29 : Faute d'avoir rapproché avec assez de précision les diverses circonstances de l'affaire des sauf-conduits, on a accusé M. Fouché d'avoir voulu livrer Napoléon aux Anglais, et on l'a ainsi calomnié, ce qui n'est pas souvent arrivé à ceux qui ont parlé de ce personnage. Il est pourtant vrai que M. Fouché ne voulut point livrer Napoléon, qu'il s'exposa même plus tard à la colère des Bourbons et des étrangers pour avoir donné postérieurement l'ordre de le laisser partir de Rochefort. Mais il est vrai aussi que dans le moment, craignant de nuire aux négociations, il réitéra l'ordre d'attendre les sauf-conduits, ce qui pouvait devenir un grand danger, l'espérance d'avoir ces sauf-conduits étant tout à fait chimérique. C'est cette circonstance, mal expliquée et mal interprétée, qui a donné naissance au reproche injuste que nous réfutons ici par un pur sentiment d'impartialité. On verra dans la suite que M. Fouché leva lui-même l'interdiction dont il s'agit, et qu'il le fit de bonne foi et sans aucune perfidie.
30 : La génération présente a vu, connu et respecté M. Clément, membre des Chambres pendant quarante années.
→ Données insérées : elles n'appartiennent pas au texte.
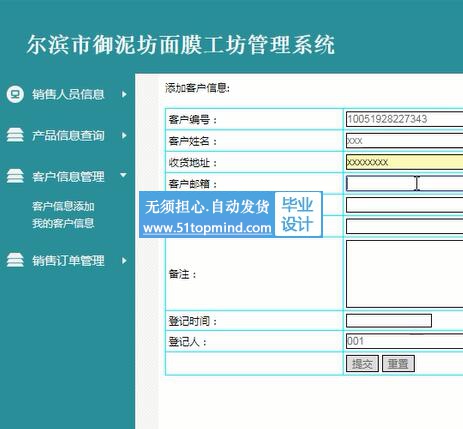
Task: Collapse the 客户信息管理 down arrow
Action: pos(123,175)
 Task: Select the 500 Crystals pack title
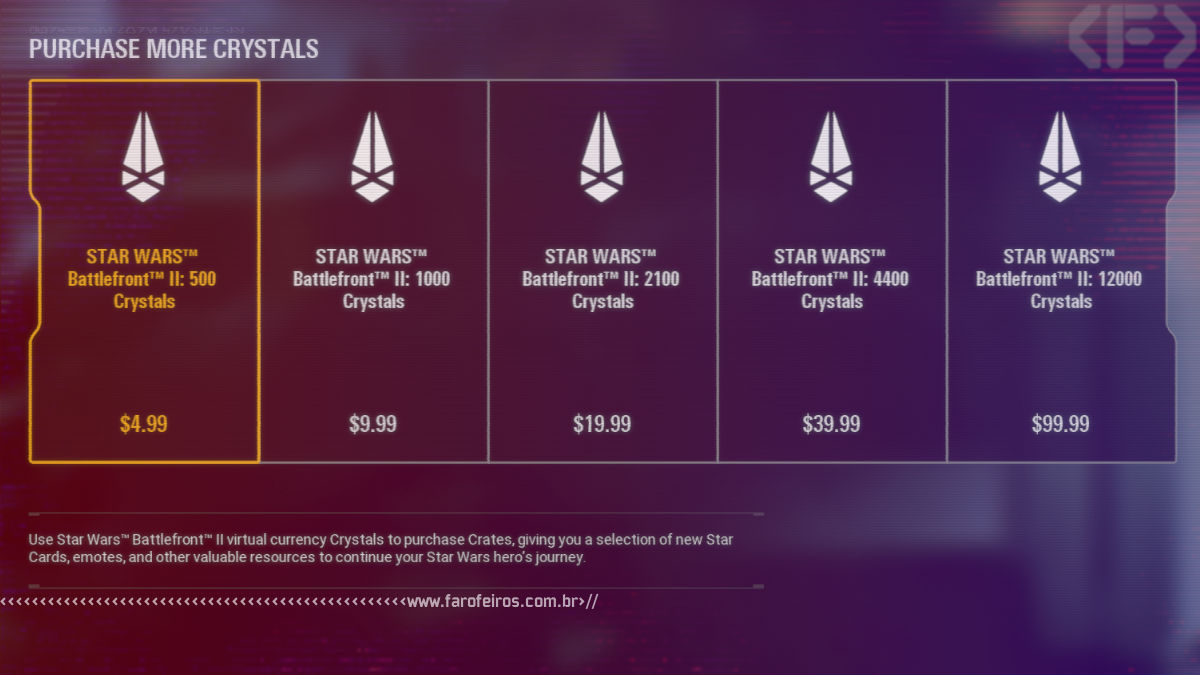coord(142,279)
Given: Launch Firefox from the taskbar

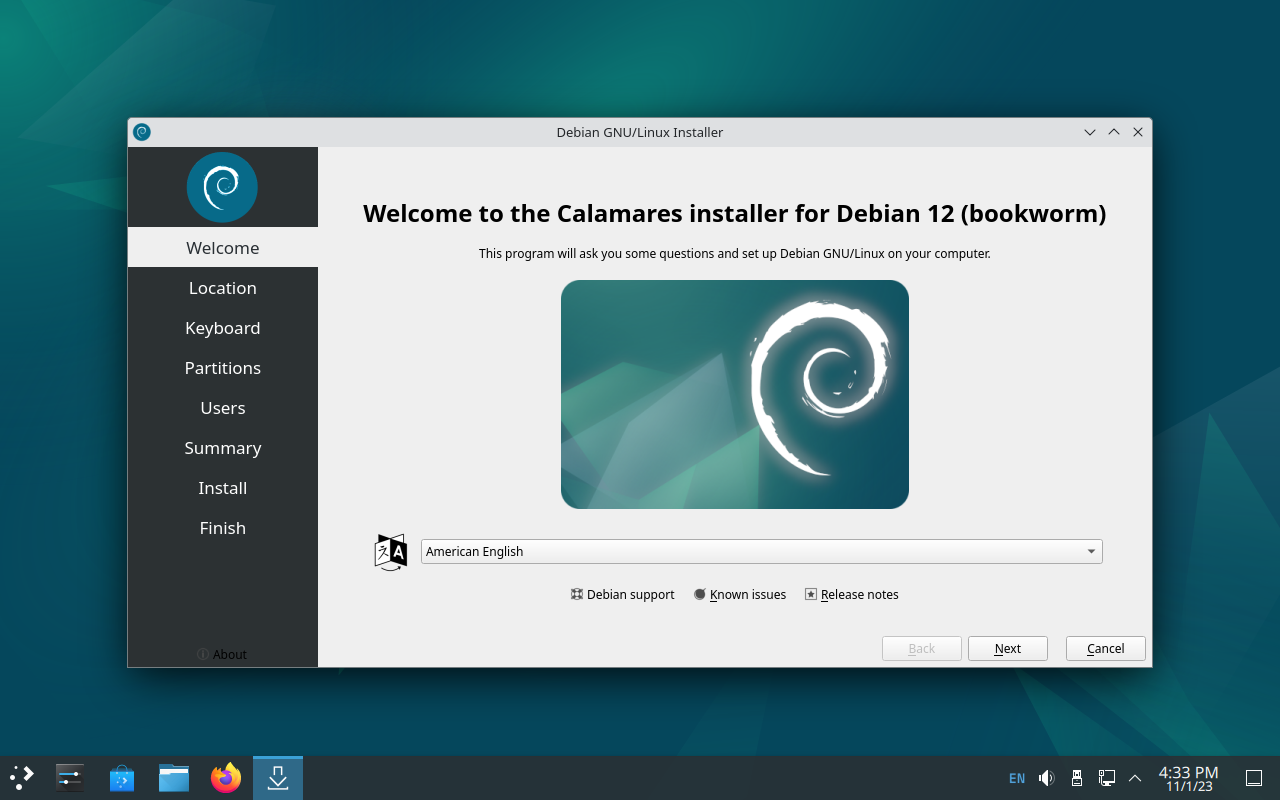Looking at the screenshot, I should pos(226,777).
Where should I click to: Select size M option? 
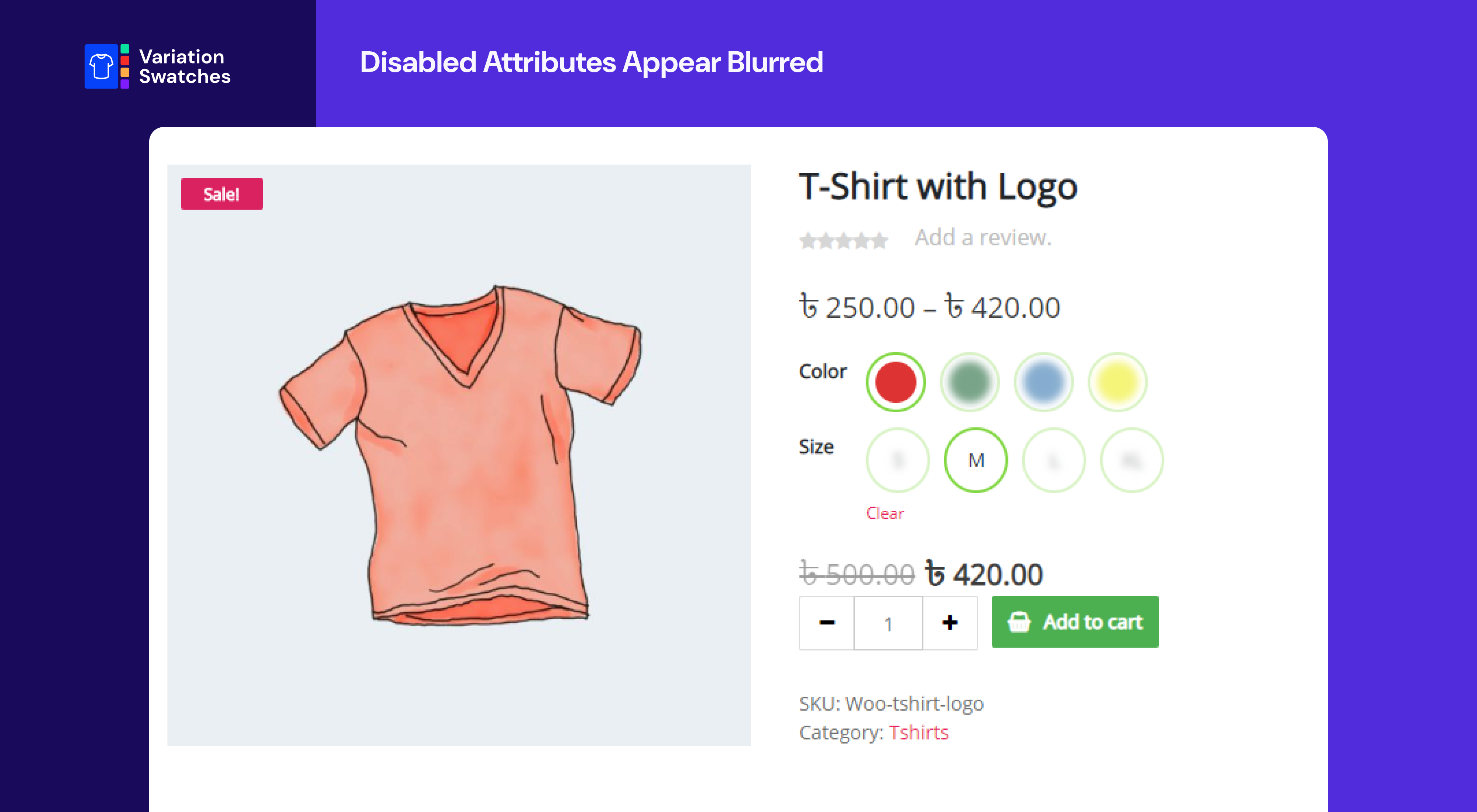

C'est à l'aide des souvenirs qu'il avait conservés de cette scène, et qu'il avait bien voulu écrire pour moi, que je suis parvenu à rectifier la plupart des récits contemporains. Comme il était présent et d'une parfaite véracité, comme il n'avait d'ailleurs aucun motif d'altérer les faits, je crois le récit que je donne ici rigoureusement exact, et le plus rapproché possible de la vérité absolue.
31 : Nous ne calomnions pas ici sir Hudson Lowe, qui dans une de ses dépêches dit que s'il y avait eu dans l'île une habitation convenable pour lui et sa famille, il se serait empressé de céder Plantation-House à Napoléon. C'est l'aveu qu'il faisait passer ses commodités personnelles avant celles de son prisonnier, qui certes aurait bien dû mériter la préférence sur le général Lowe et même sur sa famille, quelque intéressante qu'elle fût.
32 : Quoique Charles VIII fût victorieux à Fornoue, il courut la chance d'y périr, et il y aurait même péri avec toute son armée, s'il n'avait rencontré sur ses derrières des troupes aussi inférieures aux siennes. Macdonald au contraire rencontrant à la Trebbia des troupes égales en valeur à celles qu'il commandait, faillit y trouver sa perte, ce qui du reste n'était point sa faute, mais celle du Directoire qui l'avait envoyé à Naples. Le raisonnement du général Bonaparte conserve donc sa justesse dans les deux cas, et prouve que c'est au nord et point au midi qu'il faut disputer l'Italie.